Conclusions: Improvement in phase transition temperature of the meibomian gland lipid with the determined percent trans rotomer composition of the lipid strongly suggests that the ordering of the lipid molecules is altered in the disease state (MGD) and that azithromycin can improve that abnormal condition toward normal in a manner that correlates with clinical response to therapy.

Figures

Figure 1
Figure 1
Subjects with MGD reported global improvement in symptoms in response to 4 weeks of topical azithromycin therapy. Symptoms were assessed from a questionnaire. Subjects with MGD prior to treatment (filled bars). Subjects after 4 weeks of treatment (open bars). *FBS= foreign body sensation
Figure 2
Figure 2
Signs of MGD were restored in patients with MGD in response to 4 weeks of topical azithromycin therapy. (filled bars): Subjects with MGD prior to treatment. (open bars): Subjects after 4 weeks of treatment.
Figure 3
Figure 3
Tear breakup time increased significantly after 4 weeks of topical azithromycin treatment (open bars) compared to patients with MGD prior to treatment (filled bars).
Figure 4
Figure 4
ML phase transition temperature was statistically significantly reduced in subjects treated with topical azithromycin therapy for 4 weeks but the phase transition temperature did increase greater than one month after therapy was stopped (open bars). Comparison of data from a larger study previously shows the increase in the phase transition temperature of ML from subjects with MGD compared to ML from subjects without MGD (closed bars).
Figure 5
Figure 5
ML hydrocarbon order at 33.4°C was statistically significantly different in MGD subjects after 4 weeks of topical azithromycin therapy but regressed during two months after therapy was stopped (open bars).
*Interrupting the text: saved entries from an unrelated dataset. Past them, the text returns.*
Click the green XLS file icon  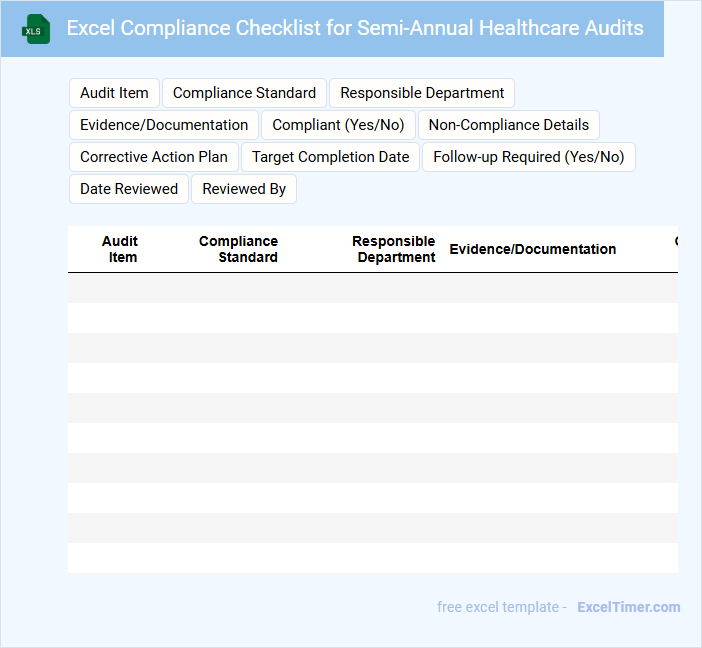pos(37,29)
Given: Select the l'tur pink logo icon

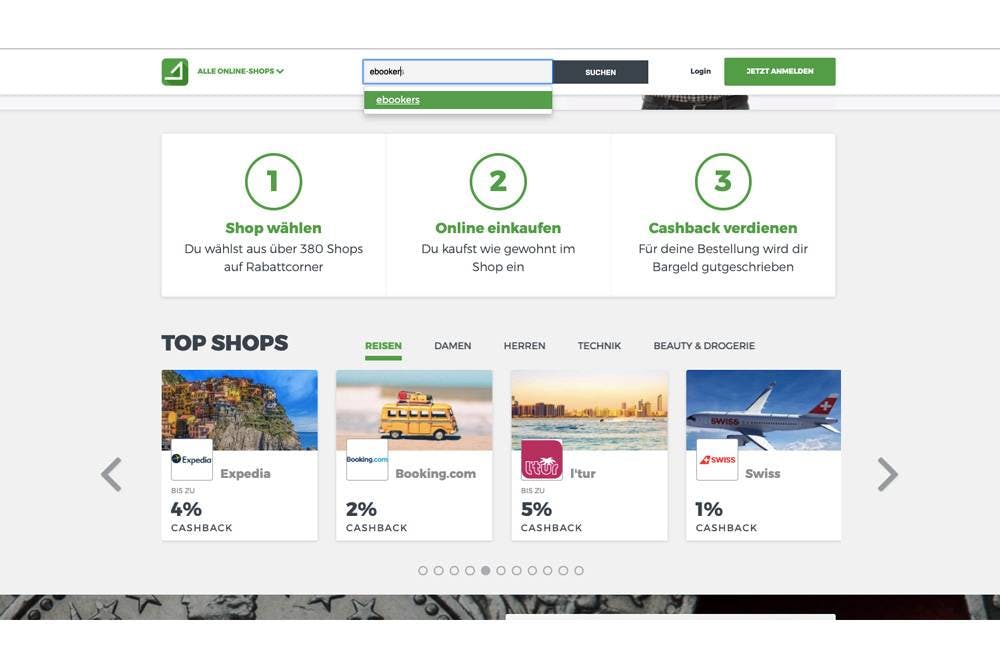Looking at the screenshot, I should click(542, 460).
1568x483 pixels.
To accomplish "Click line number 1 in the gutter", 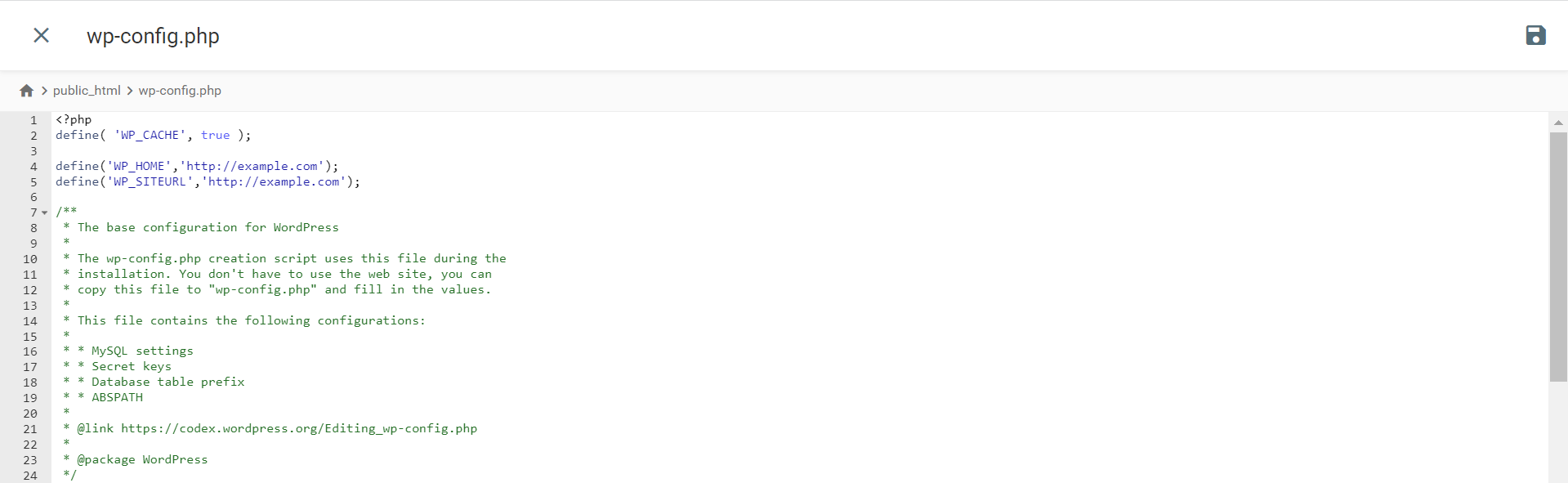I will [x=34, y=120].
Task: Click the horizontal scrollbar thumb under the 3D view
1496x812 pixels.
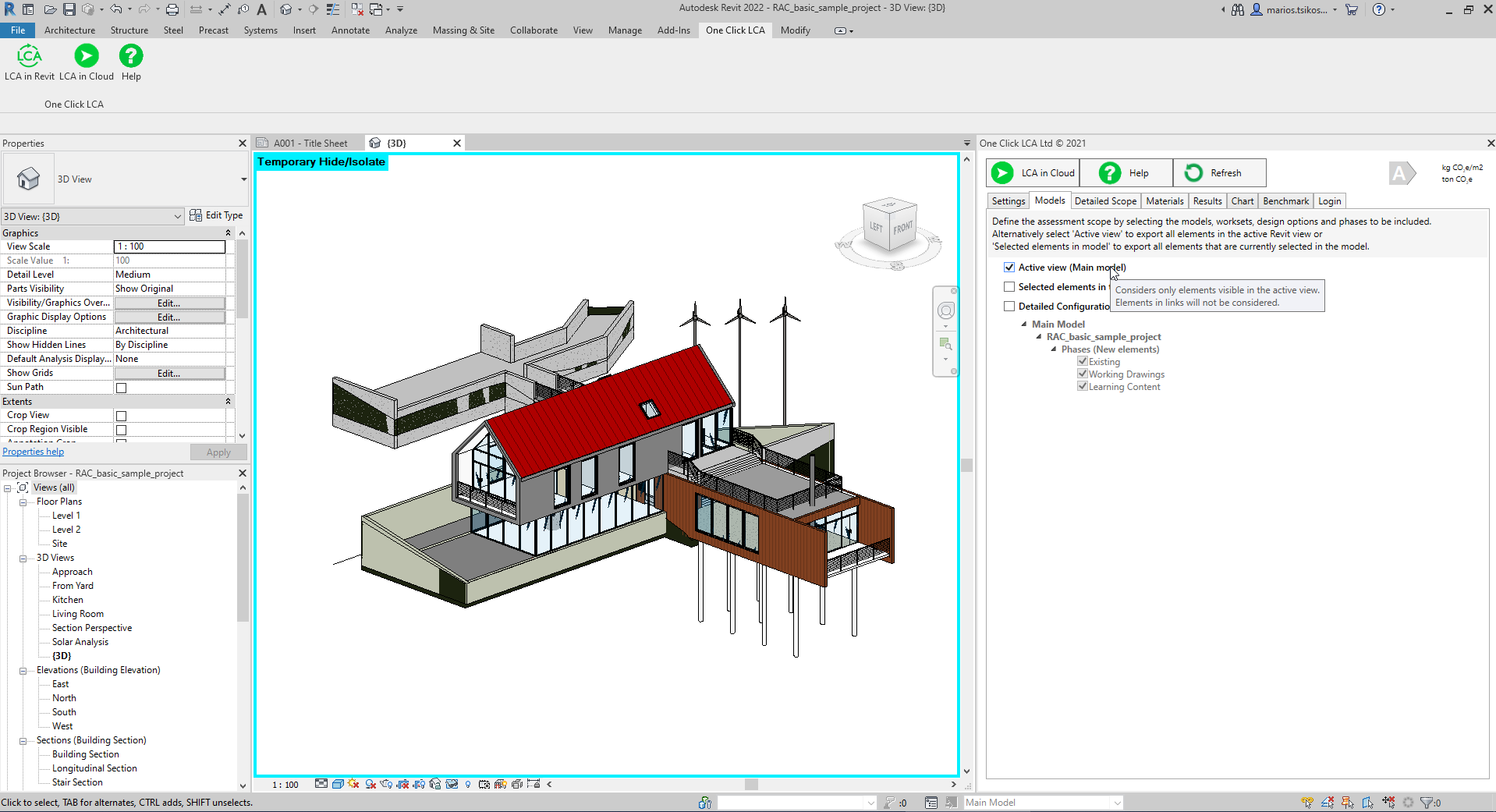Action: pos(750,785)
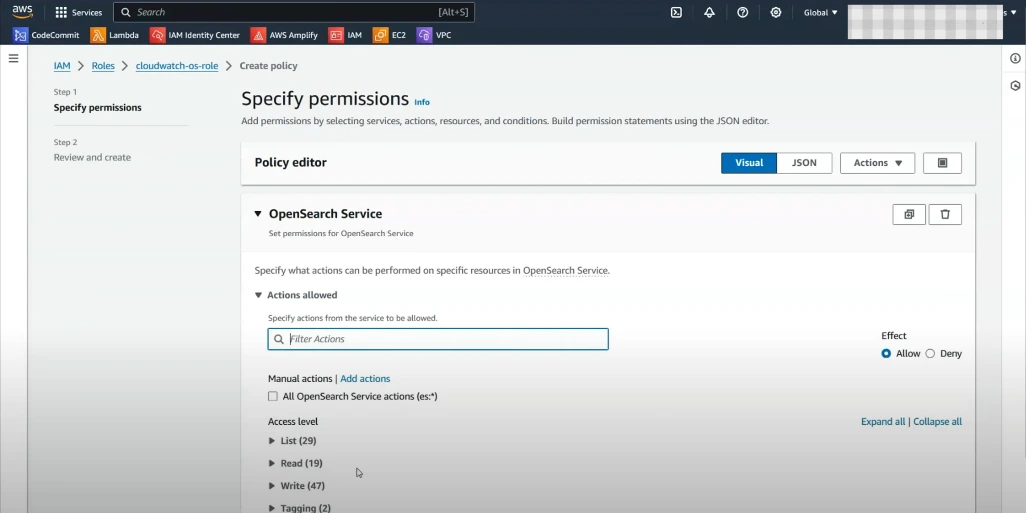Viewport: 1026px width, 513px height.
Task: Open console settings gear icon
Action: [776, 12]
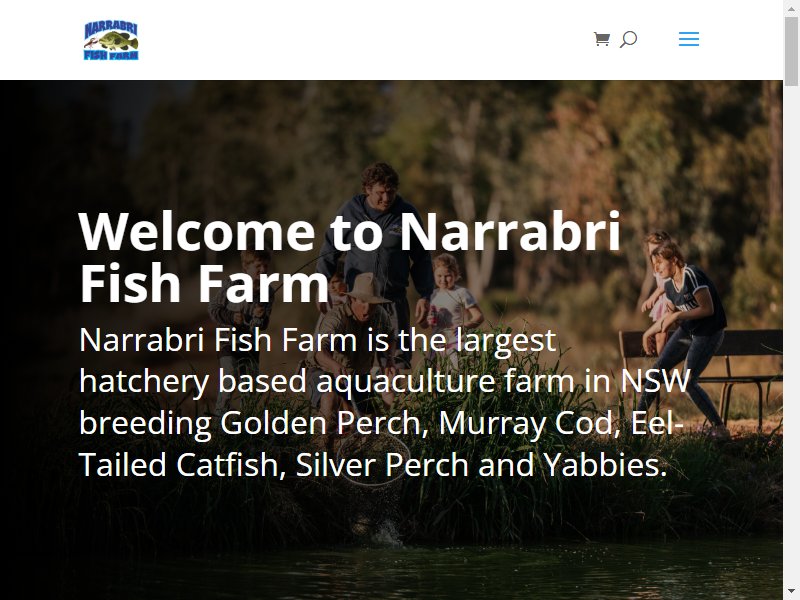Click the fishing net near the water
Screen dimensions: 800x600
point(372,459)
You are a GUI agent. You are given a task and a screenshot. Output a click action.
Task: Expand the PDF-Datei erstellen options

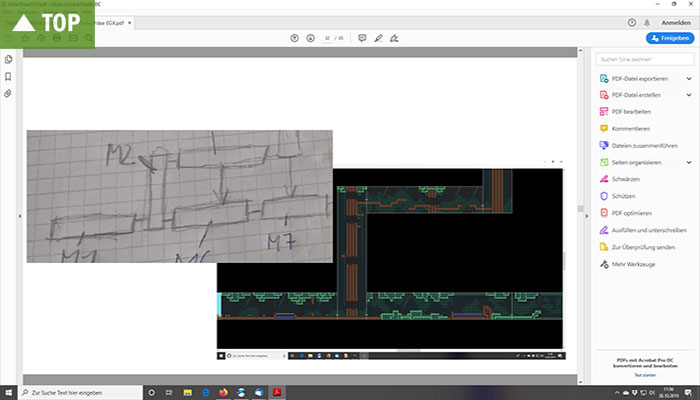(689, 95)
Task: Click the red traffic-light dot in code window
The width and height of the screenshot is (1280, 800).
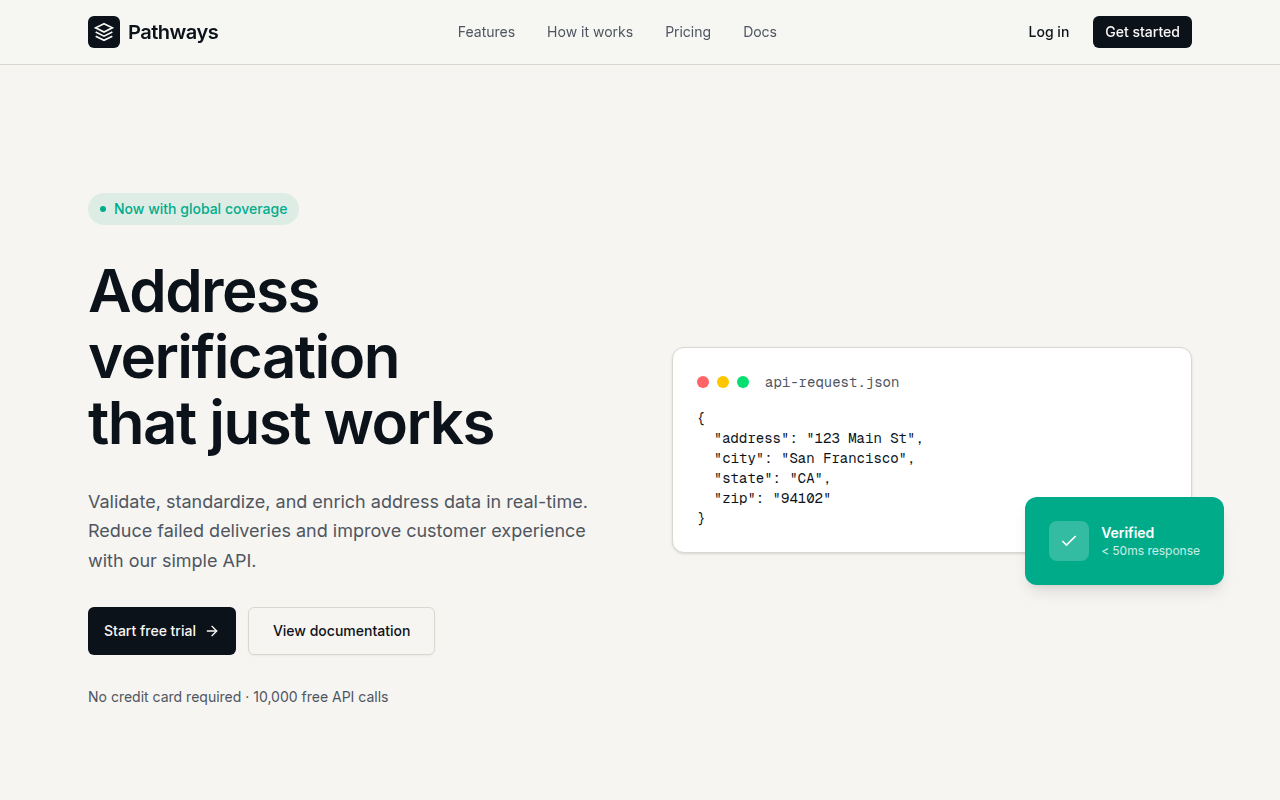Action: [x=702, y=382]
Comparison of data from a larger study shows the increase in hydrocarbon order of ML from subjects with MGD compared to ML from subjects without MGD (normal) (closed bars). More order indicates stiffer lipids with stronger lipid-lipid interactions.
Figure 6
Figure 6
The ML lipid-lipid interaction enthalpy at 33.4°C statistically significantly decreased on azithromycin therapy but returned to elevated levels two months after azithromycin was stopped (open bars). Comparison of data from a previous study shows the increase in lipid-lipid interaction enthalpy of ML from subjects with MGD compared to ML from subjects without MGD [normal] (closed bars). ML lipid-lipid interaction enthalpy was calculated from the enthalpy of the phase transition and the percentage of trans rotomers at 33.4°C.
Figure 7
Figure 7
MALDI-TOF spectra of ML and azithromycin. A) Azithromycin sensitivity study. The relative intensity of the azithromycin bands beginning at 749 Da increased with increasing amounts of azithromycin. Azithromycin could be detected as low as 11 ng. The matrix was DBH. B) Expanded 749 Da region of azithromycin spectra with different matrixes: a) DBH Cs matrix. b) DBH Ag matrix c) DBH matrix. d) Calculated isotopic distribution for azithromycin. C) Expanded spectra with different matrixes: a) DBH matrix; b) DBH Cs matrix; d) DBH Ag matrix. c) Calculated isotopic distribution for azithromycin-Cs adduct. e) Calculated isotopic distribution for azithromycin-Ag adduct. D) ML spectra. a) typical averaged spectra of ML with DBH/Cs matrix from subjects without MGD. b) typical averaged spectra of ML with DBH/Cs matrix from subjects with MGD. c) Calculated isotopic distribution for azithromycin d) Calculated isotopic distribution for azithromycin-Ag adduct e) Calculated isotopic distribution for azithromycin-Cs adduct f) typical averaged spectra of ML with DBH/Ag matrix from subjects without MGD. g) typical averaged spectra of ML with DBH/Ag matrix from subjects with MGD. When comparing spectrum a with b and spectrum f with g, no differences were found in regions where azithromycin would be expected (spectra c, d, e). We conclude from this observation that azithromycin concentration is below the detection limit of 1 ρmole per mg of ML or absent in ML from subjects treated with azithromycin.